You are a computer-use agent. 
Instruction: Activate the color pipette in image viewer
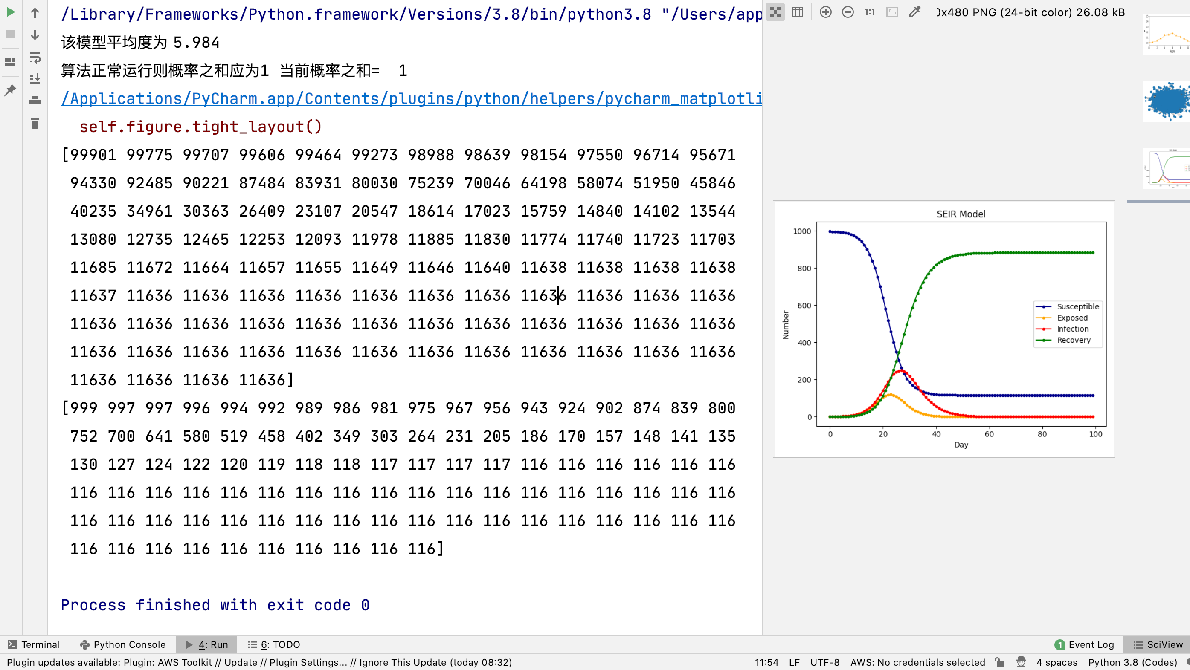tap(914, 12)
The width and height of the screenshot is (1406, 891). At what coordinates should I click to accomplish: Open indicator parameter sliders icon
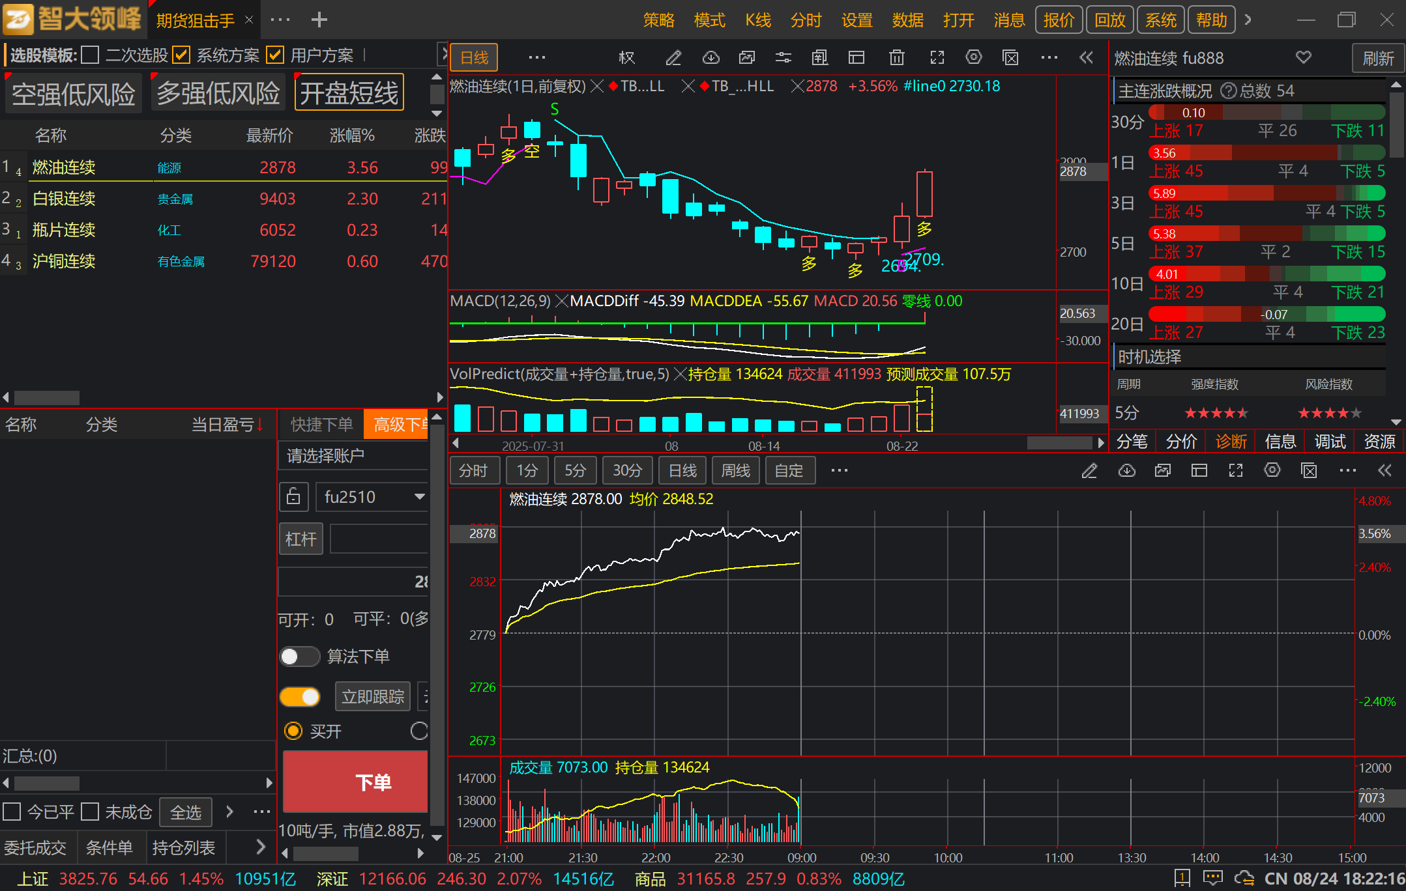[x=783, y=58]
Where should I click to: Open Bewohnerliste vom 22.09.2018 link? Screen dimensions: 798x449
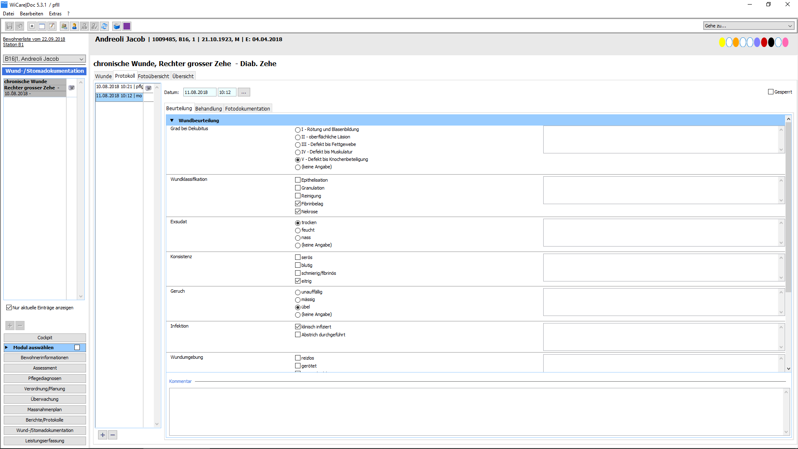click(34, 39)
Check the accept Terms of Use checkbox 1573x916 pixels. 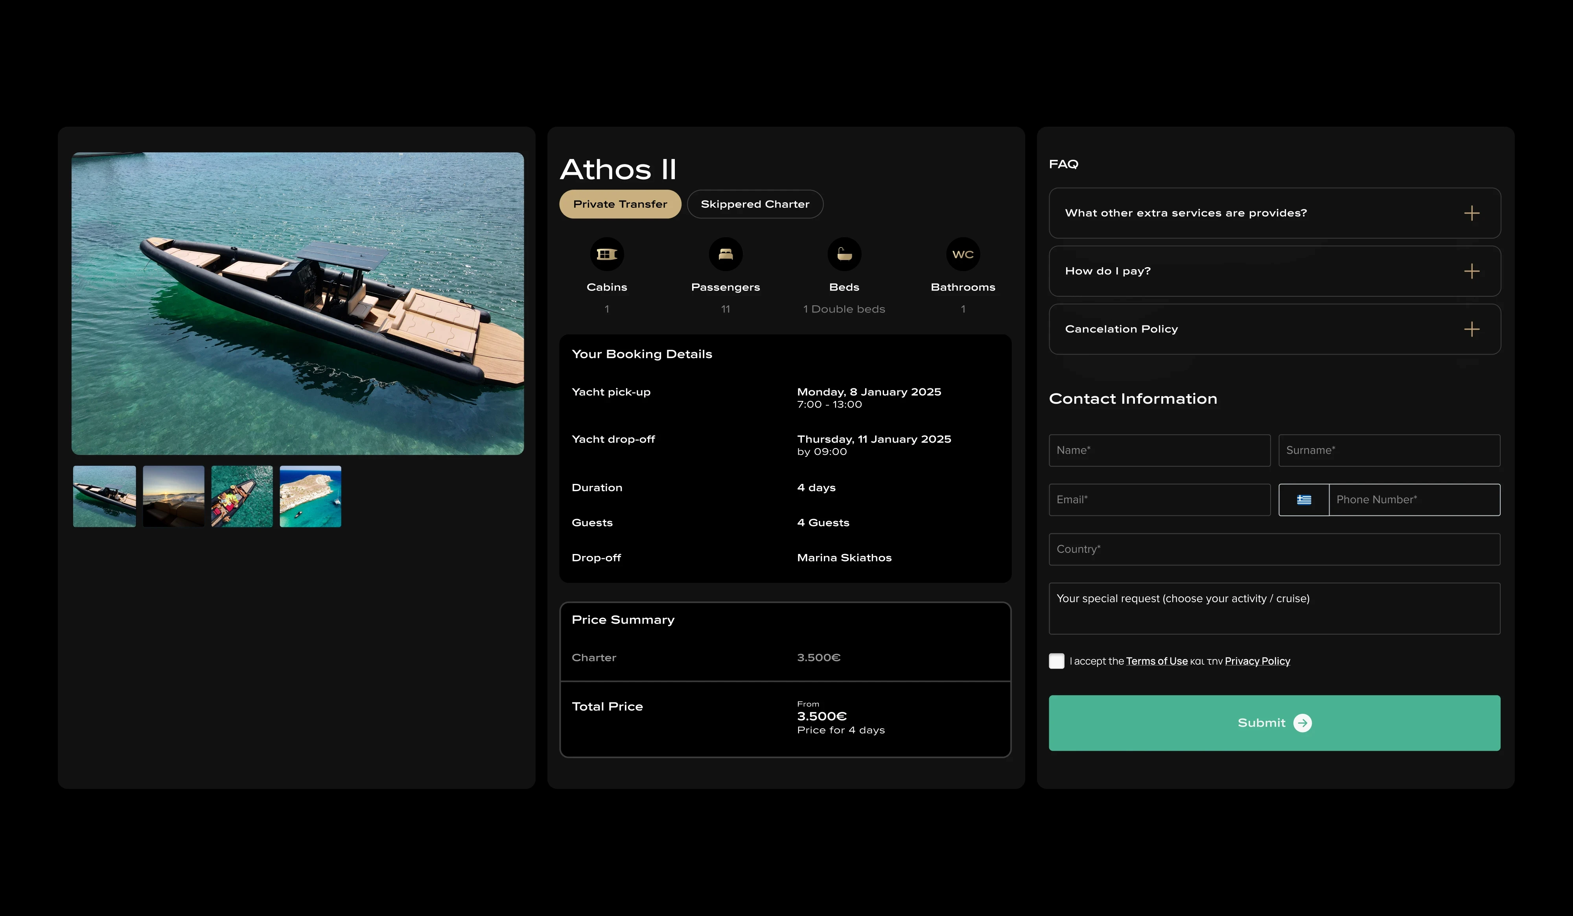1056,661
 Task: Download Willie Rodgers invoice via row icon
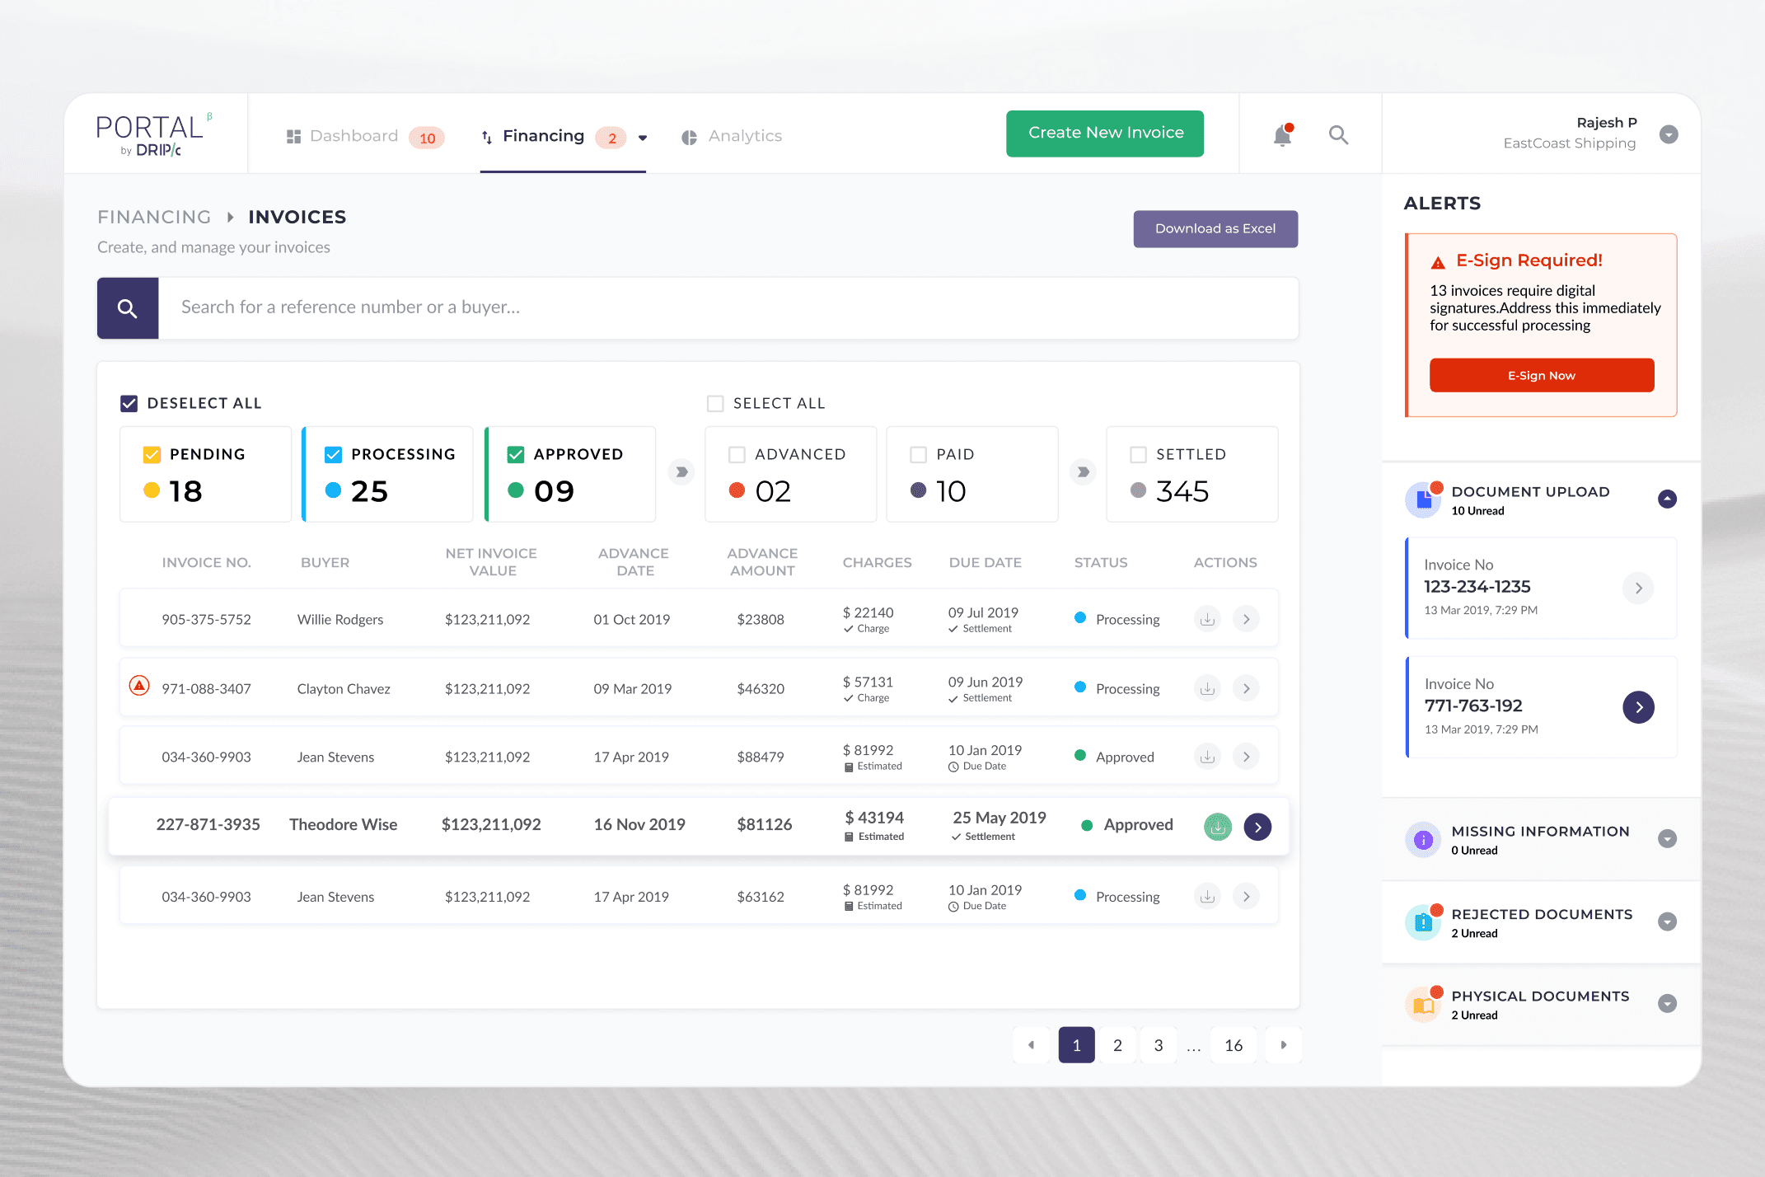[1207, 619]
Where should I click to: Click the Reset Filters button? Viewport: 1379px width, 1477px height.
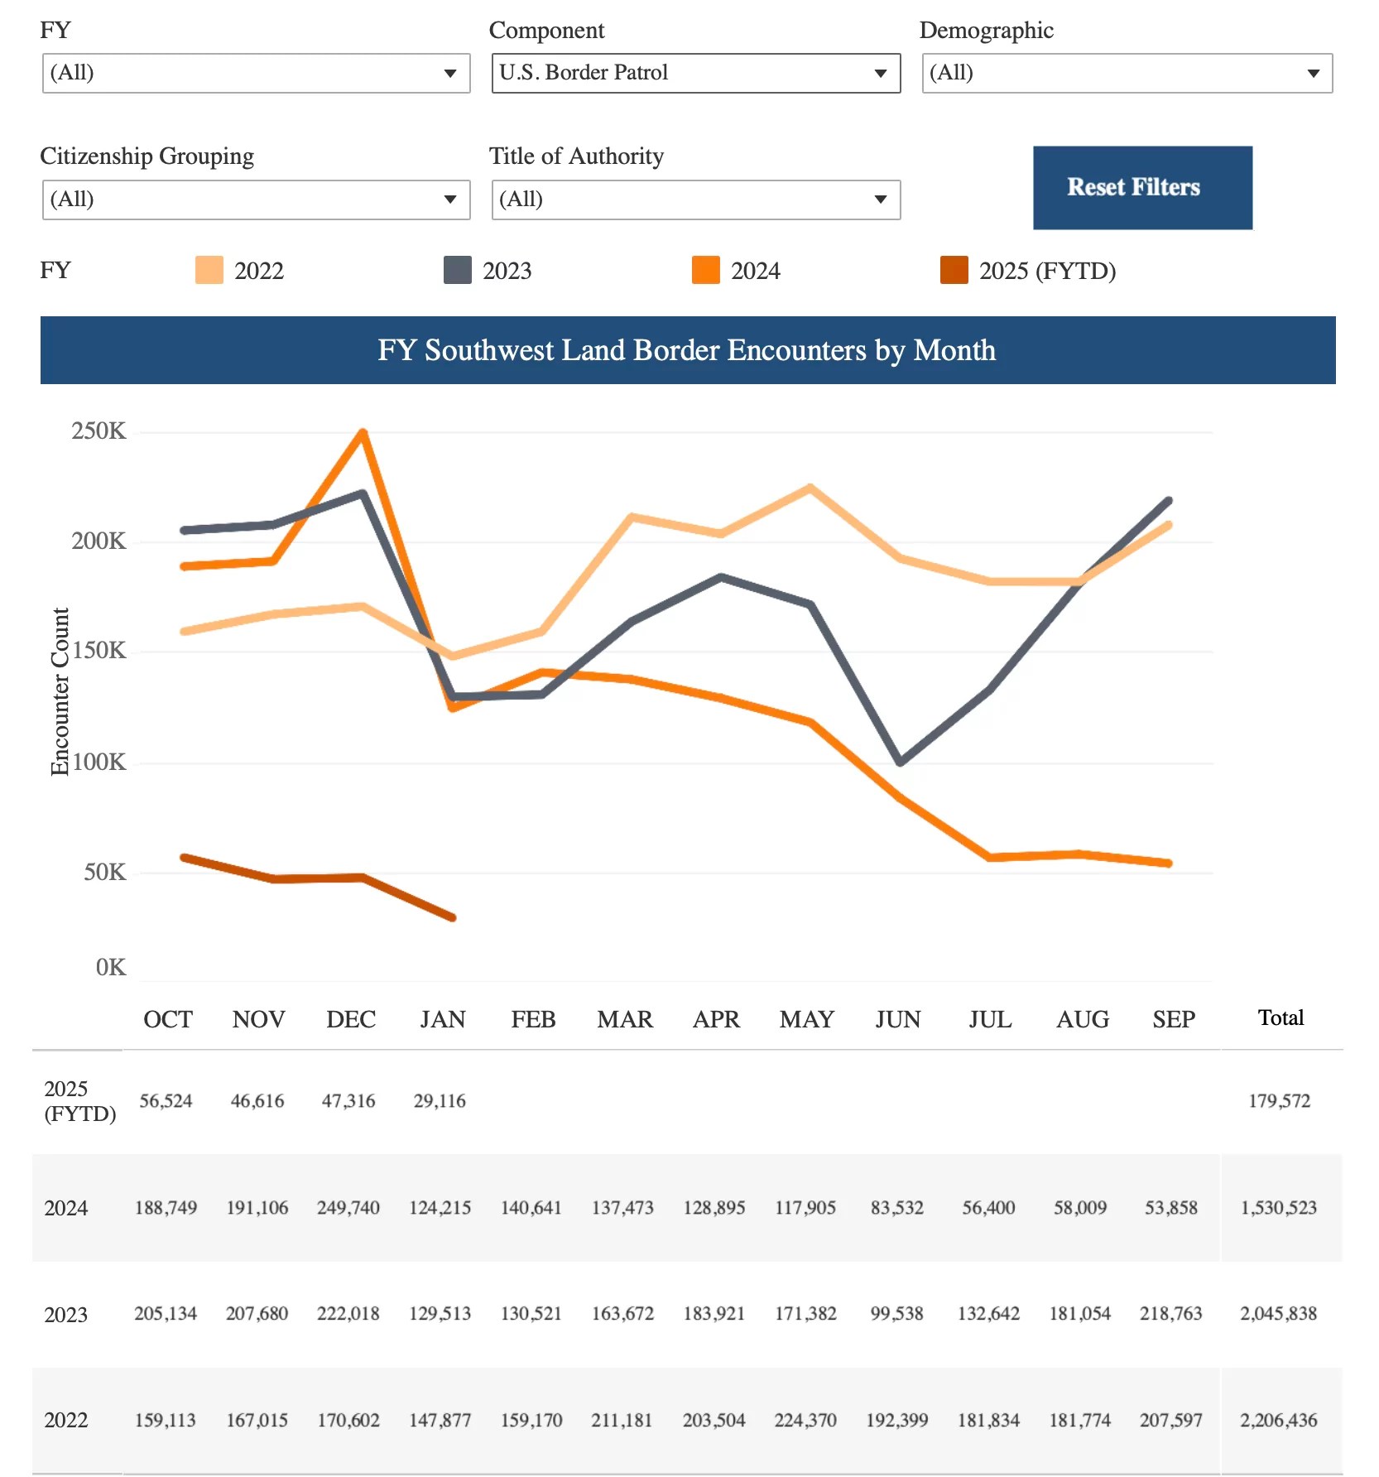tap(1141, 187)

--------------------

[What is being asked]: Exactly the lines from the one with "Task: Download Willie" through the end of the records should be written out, and only those. Pictures do not belong in the copy.

[Response]:
 Task: Download Willie Rodgers invoice via row icon
[1207, 619]
Where should I click to: Click the Reset Filters button? Viewport: 1379px width, 1477px height.
tap(1141, 187)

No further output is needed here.